Required work:
Continue the passage below on the Congressional Budget Office's score of the Senate health care bill, beginning right after its final sentence.

··· Quoted passage

The Congressional Budget Office released on Monday its score of the Better Care Reconciliation Act of 2017, the Senate’s plan for repealing the Affordable Care Act. All in, the CBO projects that, by 2026, compared to the ACA, the BCRA would reduce the federal deficit by $321 billion (which is $202 billion more than the House of Representatives’ bill) and increase the number of uninsured people in this country by 22 million (slightly less than the 23 million projected increase under the House bill).
The CBO projects that the coverage losses would begin immediately, with about 15 million more people going uninsured in 2018 due to the elimination of the individual mandate. There would be 15 million fewer Medicaid enrollees by 2026, due to reduced federal spending on Medicaid, and seven million fewer enrollees in the non-group market, due to the elimination of the mandate and because average subsidies for coverage would be lower under the BCRA than under the ACA. As the chart below, from the CBO, indicates, the coverage losses would disproportionately affect older, lower-income Americans:
(While the report doesn’t examine in detail what would happen to coverage after 2026, the CBO does “expect” that Medicaid enrollment would continue to fall due to funding pressures on states.)

······
··· Supplied records

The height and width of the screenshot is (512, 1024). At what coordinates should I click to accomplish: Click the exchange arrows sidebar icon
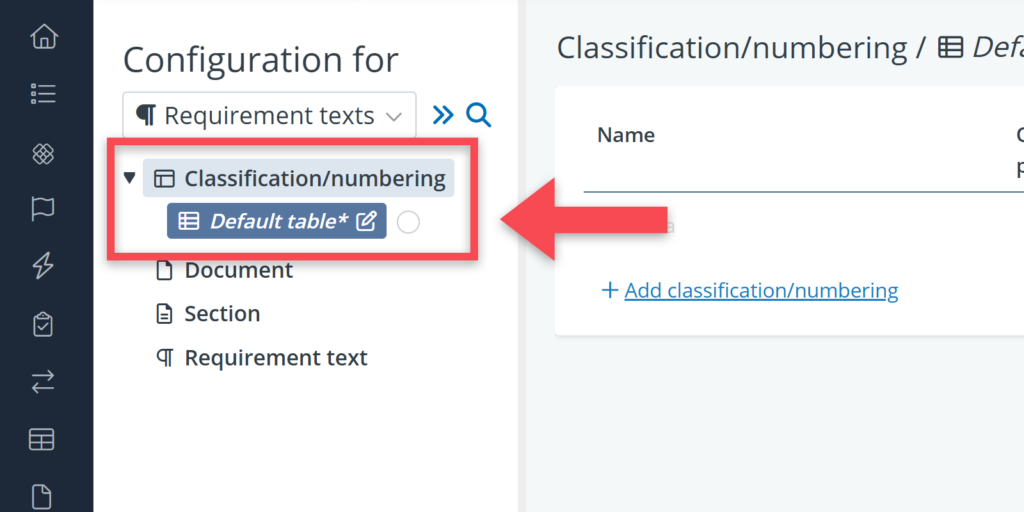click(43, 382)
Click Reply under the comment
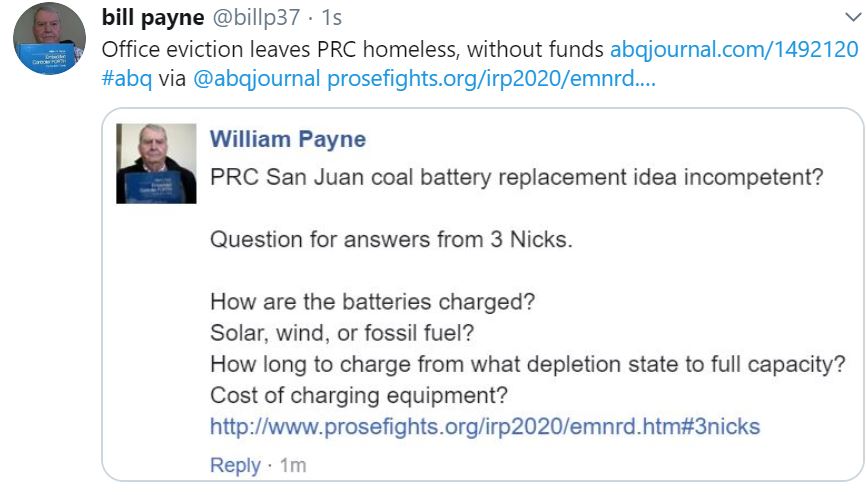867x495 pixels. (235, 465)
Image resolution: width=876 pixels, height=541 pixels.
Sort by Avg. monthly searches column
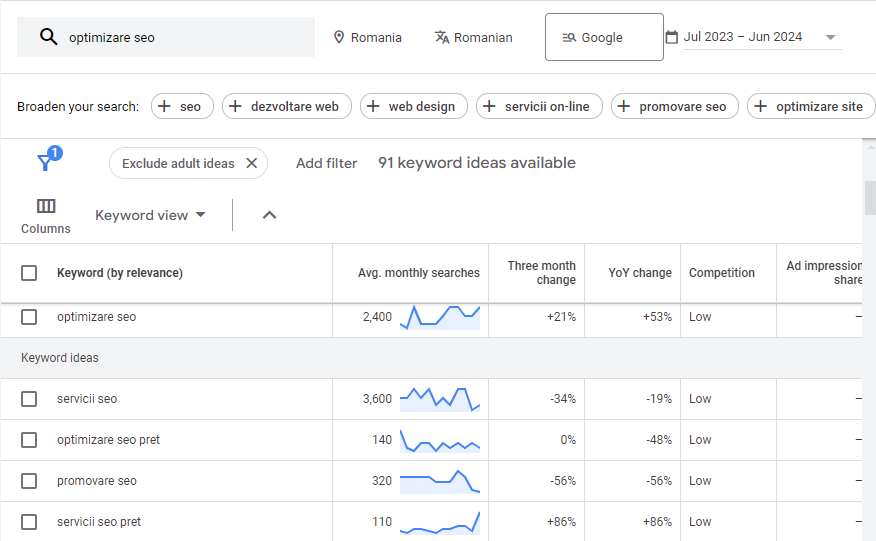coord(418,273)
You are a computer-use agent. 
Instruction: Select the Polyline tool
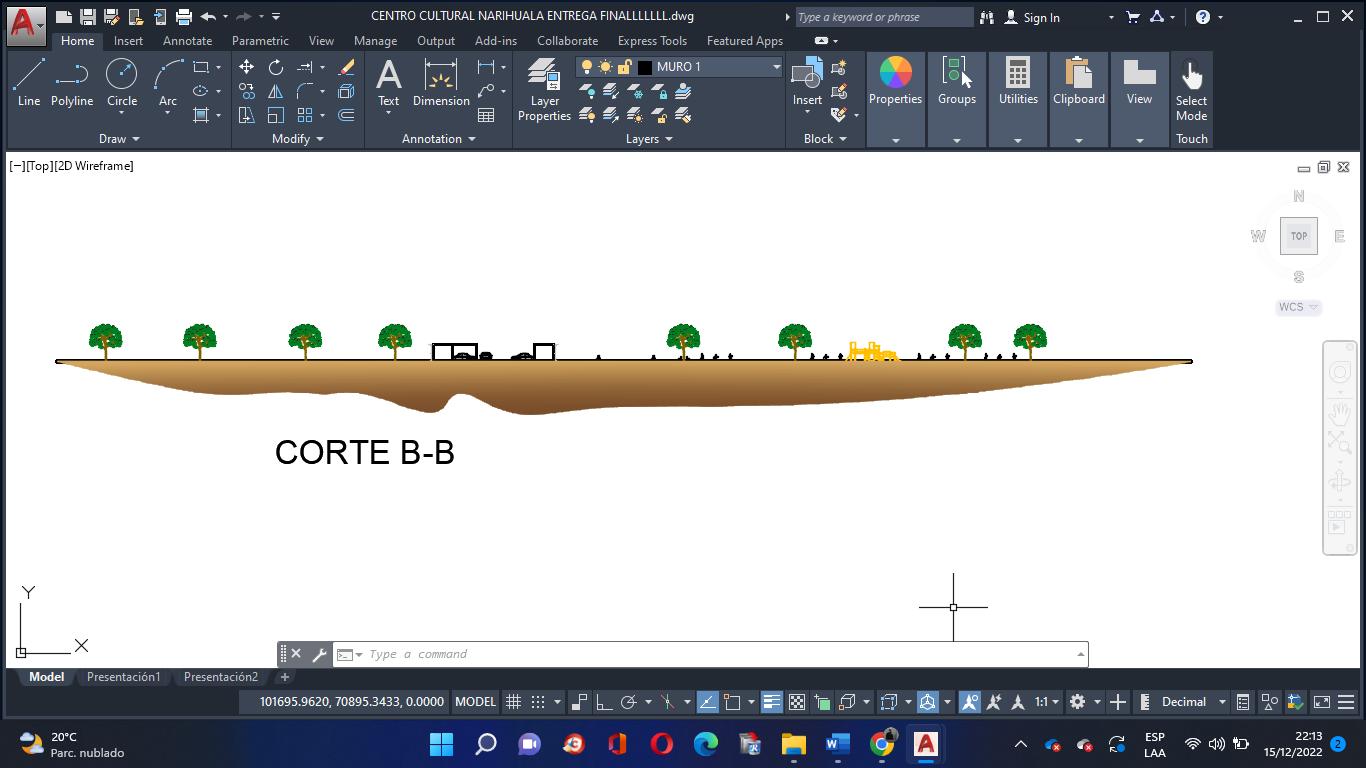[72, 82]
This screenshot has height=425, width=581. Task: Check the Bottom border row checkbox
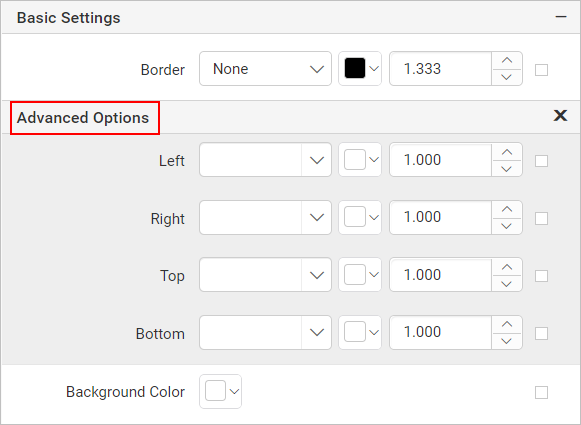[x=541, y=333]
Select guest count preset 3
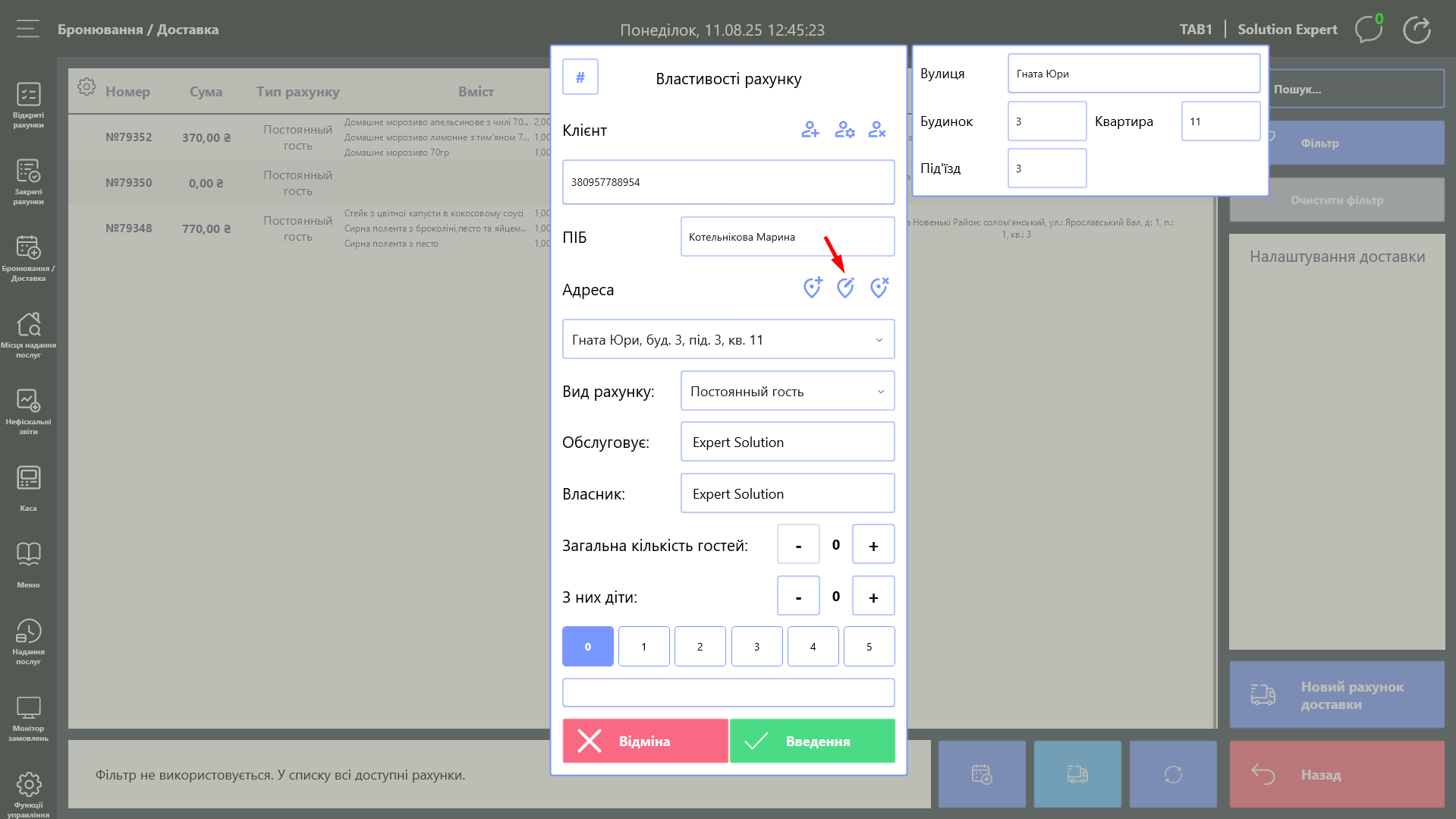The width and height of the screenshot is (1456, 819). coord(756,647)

······

Output of the exercise:
The CBO projects that the legislation would initially increase premiums—by about 20 percent in 2018 and 10 percent in 2019—but that average premiums for benchmark plans would later decline. By 2026, average premiums for benchmark plans would be about 20 percent lower than under the ACA. Deductibles and out-of-pocket spending, however, would increase for most people in the non-group markets under this legislation, due to the change in the generosity of benchmark plans and the eventual elimination of the ACA’s cost-sharing subsidies. The CBO report estimates many low-income people would simply choose not to purchase insurance coverage in the face of such high deductibles. People living in states that obtained waivers from the ACA’s essential health benefits requirements could face particularly large increases in out-of-pocket spending.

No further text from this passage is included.